Nursing home residents who suffer from dementia often also suffer from coexisting depression. Depression can cause a greater cognitive decline in dementia patients. However, because the overlapping symptoms of depression and dementia such as atypical presentation, lack of insight, and expression difficulties are often overlooked, nursing home residents who suffer from both depression and dementia do not get adequate treatment for both conditions. In lieu of overmedication, alternative methods can be used to alleviate the symptoms of depression. A study published in the American Association for Geriatric Pediatry offers alternative ways to treat depression. These depressive symptoms can be easily remedied by simple leisure activities done two or three times a week.

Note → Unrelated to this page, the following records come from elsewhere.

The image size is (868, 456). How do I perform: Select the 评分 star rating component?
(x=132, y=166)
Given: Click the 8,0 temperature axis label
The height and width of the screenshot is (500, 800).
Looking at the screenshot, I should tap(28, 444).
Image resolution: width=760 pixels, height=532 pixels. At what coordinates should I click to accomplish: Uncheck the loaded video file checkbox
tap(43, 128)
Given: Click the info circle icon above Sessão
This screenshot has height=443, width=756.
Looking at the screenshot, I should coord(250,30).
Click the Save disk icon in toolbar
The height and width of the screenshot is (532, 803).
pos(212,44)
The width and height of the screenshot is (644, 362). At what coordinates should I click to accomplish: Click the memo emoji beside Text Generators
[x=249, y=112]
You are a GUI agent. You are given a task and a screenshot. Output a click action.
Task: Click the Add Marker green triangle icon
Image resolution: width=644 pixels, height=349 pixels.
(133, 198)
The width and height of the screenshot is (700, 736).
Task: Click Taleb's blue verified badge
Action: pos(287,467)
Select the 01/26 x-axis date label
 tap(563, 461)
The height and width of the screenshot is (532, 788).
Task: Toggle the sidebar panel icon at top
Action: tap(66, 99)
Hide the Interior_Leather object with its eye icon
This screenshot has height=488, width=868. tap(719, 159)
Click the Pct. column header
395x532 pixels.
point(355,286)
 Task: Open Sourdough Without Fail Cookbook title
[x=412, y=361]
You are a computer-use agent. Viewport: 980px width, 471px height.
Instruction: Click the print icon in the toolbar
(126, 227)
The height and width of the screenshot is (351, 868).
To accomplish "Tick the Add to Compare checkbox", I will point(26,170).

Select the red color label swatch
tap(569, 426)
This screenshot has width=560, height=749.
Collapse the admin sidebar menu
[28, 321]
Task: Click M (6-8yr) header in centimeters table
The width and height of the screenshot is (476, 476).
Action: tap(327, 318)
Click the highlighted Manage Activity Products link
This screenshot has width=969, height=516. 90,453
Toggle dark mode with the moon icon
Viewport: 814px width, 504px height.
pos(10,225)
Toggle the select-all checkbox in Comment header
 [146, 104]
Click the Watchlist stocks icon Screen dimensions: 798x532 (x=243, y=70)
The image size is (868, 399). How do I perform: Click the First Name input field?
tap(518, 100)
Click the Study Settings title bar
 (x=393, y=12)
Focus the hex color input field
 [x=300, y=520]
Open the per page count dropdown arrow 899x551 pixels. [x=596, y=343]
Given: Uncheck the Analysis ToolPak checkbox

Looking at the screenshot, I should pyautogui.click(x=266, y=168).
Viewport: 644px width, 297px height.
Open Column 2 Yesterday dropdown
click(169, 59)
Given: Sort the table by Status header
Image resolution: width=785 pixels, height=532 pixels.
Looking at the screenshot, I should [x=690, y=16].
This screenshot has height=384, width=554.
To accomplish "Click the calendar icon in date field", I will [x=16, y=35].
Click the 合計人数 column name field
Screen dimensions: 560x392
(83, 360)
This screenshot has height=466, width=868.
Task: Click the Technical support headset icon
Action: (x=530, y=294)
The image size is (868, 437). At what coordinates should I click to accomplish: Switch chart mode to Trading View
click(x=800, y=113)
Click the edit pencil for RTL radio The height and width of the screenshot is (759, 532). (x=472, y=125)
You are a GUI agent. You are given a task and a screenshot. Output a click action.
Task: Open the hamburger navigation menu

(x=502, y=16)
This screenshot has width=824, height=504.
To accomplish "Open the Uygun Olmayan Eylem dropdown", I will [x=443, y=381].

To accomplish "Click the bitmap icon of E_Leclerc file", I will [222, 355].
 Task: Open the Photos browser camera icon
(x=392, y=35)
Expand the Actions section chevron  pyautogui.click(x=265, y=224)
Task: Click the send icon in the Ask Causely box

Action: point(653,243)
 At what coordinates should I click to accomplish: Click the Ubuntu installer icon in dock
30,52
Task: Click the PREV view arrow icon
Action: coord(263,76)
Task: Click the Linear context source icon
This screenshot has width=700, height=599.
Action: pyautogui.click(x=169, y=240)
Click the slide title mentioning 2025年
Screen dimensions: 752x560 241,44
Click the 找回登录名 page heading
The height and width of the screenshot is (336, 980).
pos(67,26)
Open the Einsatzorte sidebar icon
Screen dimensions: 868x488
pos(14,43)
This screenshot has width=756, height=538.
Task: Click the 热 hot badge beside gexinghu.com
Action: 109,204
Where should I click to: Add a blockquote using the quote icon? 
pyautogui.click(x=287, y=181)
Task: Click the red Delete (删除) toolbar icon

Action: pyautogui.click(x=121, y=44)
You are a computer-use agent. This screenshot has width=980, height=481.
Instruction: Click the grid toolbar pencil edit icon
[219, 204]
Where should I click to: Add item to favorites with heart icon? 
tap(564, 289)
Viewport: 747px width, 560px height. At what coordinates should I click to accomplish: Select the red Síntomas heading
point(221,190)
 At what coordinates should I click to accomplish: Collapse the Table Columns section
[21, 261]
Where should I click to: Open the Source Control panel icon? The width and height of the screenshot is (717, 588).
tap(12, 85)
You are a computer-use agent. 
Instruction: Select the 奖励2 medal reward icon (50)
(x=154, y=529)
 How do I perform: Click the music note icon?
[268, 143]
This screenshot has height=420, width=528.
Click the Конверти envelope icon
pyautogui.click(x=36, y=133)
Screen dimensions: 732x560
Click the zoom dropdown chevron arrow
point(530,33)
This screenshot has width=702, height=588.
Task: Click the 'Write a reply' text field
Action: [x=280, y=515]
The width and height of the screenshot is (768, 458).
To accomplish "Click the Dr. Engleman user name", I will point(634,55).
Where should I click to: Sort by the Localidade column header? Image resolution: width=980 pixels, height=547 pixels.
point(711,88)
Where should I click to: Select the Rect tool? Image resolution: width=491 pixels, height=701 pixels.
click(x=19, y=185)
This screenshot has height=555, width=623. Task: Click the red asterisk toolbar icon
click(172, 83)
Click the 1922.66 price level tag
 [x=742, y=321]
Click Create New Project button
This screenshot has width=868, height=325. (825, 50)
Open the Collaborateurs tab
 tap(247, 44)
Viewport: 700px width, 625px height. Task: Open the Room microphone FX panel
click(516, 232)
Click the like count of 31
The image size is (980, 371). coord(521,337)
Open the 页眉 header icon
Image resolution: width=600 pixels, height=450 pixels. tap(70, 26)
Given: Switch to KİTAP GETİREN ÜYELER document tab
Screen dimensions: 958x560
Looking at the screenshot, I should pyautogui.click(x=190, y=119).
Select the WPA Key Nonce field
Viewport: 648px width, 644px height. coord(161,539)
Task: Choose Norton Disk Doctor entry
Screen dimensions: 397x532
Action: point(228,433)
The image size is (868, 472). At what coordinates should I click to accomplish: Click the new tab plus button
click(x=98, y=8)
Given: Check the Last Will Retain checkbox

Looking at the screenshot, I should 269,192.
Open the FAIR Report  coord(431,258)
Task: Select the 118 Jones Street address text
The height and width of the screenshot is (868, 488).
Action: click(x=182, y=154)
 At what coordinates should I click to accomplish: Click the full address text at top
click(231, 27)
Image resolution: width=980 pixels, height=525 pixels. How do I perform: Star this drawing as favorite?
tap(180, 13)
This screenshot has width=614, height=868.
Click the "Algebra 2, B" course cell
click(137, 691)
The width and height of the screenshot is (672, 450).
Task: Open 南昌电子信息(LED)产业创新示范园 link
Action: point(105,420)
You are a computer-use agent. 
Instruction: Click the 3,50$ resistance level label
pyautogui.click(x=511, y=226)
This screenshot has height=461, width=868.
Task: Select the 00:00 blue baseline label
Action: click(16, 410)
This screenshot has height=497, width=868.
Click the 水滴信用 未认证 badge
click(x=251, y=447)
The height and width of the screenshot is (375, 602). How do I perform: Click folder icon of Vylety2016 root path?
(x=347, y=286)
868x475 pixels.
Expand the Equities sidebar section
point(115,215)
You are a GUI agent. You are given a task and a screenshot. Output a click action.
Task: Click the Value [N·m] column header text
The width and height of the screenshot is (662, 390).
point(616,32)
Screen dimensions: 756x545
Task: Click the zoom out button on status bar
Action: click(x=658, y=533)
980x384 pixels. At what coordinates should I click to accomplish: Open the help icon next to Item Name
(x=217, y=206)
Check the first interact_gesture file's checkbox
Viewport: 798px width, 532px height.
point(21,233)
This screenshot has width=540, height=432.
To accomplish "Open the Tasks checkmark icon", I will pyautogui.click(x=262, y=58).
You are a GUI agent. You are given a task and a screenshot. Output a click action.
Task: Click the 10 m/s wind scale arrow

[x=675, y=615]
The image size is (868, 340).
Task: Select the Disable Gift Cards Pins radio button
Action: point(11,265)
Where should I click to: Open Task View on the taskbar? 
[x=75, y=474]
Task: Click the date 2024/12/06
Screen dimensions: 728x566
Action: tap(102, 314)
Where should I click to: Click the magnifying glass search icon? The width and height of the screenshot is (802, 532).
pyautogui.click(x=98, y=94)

The study placed thirty-six residents from nine different nursing homes in Hong Kong in three different activities that they would engage in three times a week: mahjong, tai chi, and handicrafts. Results showed that tai chi alleviated symptoms very slightly, and most likely didn’t provide the expected results because the physical movement was too difficult for most residents due to the lack of normal physical activity prior to the study. Results also showed that mahjong had a short-lived effect; symptoms of depression were alleviated immediately after the activity, but returned to baseline level at the follow-up 3 months later after stopping the activity. This means that if done regularly, mahjong will keep nursing home residents at a healthier state of mind, slowing down the cognitive decline of dementia that is caused by depression.

Unfortunately, activity levels in nursing homes are relatively low. The psychological well-being of residents is rarely a priority, and as a result, residents can suffer from both dementia and depression at the same time, causing great emotional distress and cognitive decline. The mahjong activity conducted in the study can be very easily implemented in nursing homes if nursing homes choose to make the effort to hire staff that is motivated to conduct these activities and rouse interest in the residents to engage in these activities. Most nursing homes are usually understaffed and therefore do not have the adequate resources to conduct such activities to improve the quality of care.

Additionally, the activity of choice does not need to be mahjong. The activity can be anything that rouses interest in the residents and whether the activity is doable given the residents’ health limitations (tai chi was deemed too difficult for the residents in the study). The main point to keep in mind is that whatever activity is chosen, it needs to be done regularly. Even the effects of mahjong were limited after the activity was stopped for three months. All nine of the nursing homes that participated in the study discontinued mahjong as an activity despite the results of the study. The cognitive decline of dementia already progresses rapidly, and it is unfair to not implement such a simple activity into the daily lives of residents to prevent their condition from getting progressively worse. There is simply no excuse for nursing homes to have no meaningful activities whatsoever for their residents to participate in.